▸ Given task 1
Identify every line of the entries below that contains the string "label", matching case exactly, and copy each such line.

▸ Passage provided
────────

Suffice it to say that the inhabitants of Tavullia take fanaticism to a new level. For example, in most of rural Italy, the speed limit is somewhere between 50 and 70 KPH (kilometers per hour). In Tavullia, all of Tavullia, the speed limit is 46 KPH because Signore Rossi races under number 46. Also, as you can't see in the pictures below, much of the town is covered in the fluorescent yellow that Rossi wears on his leathers and helmet.
The aforementioned ominous clouds aren't quite obvious in the photos above. Also not clear is how hard it rained that day. In fact, this day may have been the wettest of the entire trip. Riding in the rain is about as uncomfortable as you can imagine. The part that is the most uncomfortable and most surprising is the crotch water, because it's a creeper.
What's crotch water? Oh, I'm glad you asked. While riding a motorcycle in a rainstorm, the rain accumulates on the tank and aerodynamic forces gradually push it back along the length of the bike. The majority of the water slides along the take and under the seat and, during a small storm, will never make it to the crotch. However, under heavy precipitation conditions, the water reaches a point of critical mass at which it no longer slides under the seat. Instead, the whole of the fuel tank becomes a waterfall and the seat becomes the basin down which a tsunami of water pummels the crotch.

────────

▸ Given task 2
Go on with the motorcycle travel passage above from its final sentence.

▸ Records to use
────────

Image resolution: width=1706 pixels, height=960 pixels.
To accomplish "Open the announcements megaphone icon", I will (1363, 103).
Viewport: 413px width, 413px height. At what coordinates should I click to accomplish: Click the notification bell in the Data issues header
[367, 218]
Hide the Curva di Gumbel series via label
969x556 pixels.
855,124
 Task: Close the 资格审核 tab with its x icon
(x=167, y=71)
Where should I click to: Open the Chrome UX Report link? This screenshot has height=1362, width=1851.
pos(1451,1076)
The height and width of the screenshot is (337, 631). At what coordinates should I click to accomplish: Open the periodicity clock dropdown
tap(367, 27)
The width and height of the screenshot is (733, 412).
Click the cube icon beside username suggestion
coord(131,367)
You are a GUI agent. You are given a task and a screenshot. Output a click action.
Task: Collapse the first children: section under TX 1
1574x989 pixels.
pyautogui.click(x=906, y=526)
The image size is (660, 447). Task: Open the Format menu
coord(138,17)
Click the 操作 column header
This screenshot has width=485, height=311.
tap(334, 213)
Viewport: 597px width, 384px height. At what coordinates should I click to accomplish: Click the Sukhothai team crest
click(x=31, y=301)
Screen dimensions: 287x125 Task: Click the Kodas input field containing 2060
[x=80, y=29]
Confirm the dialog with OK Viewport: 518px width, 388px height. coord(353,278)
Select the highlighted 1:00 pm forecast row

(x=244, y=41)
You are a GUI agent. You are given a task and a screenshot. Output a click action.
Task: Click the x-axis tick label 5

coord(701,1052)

────────

▸ Task response 1
Hide the Curva di Gumbel series via label
Task: Click the x-axis tick label 5

▸ Task response 2
Being the well prepared motorcyclist that I am, I make sure to wear "water resistant" pants. Unfortunately, the resistance of the pants to the water have a threshold at which they no longer resist water. Instead, the water passes through the pants like it had backstage passes to see Justin Beiber watching a sneak preview of the last installment of the Twilight Saga.
The amount of time that it takes for the water to build up on the tank and pass through the pants is exactly the amount of time that it takes for one to become accustomed to the rain in the first place. The bottom line is that immediately after being lulled in to a sense of comfort with the wet weather conditions, the crotch water tsunami comes out of nowhere and life gets all uncomfortable again.
If I haven't thanked you for reading, let me do that now. Thanks; I can't wait to dump more of my mindless drivel on you. In the next update, you'll see how one spends the weekend on the Italian Riviera.
Bonus pictures from this route!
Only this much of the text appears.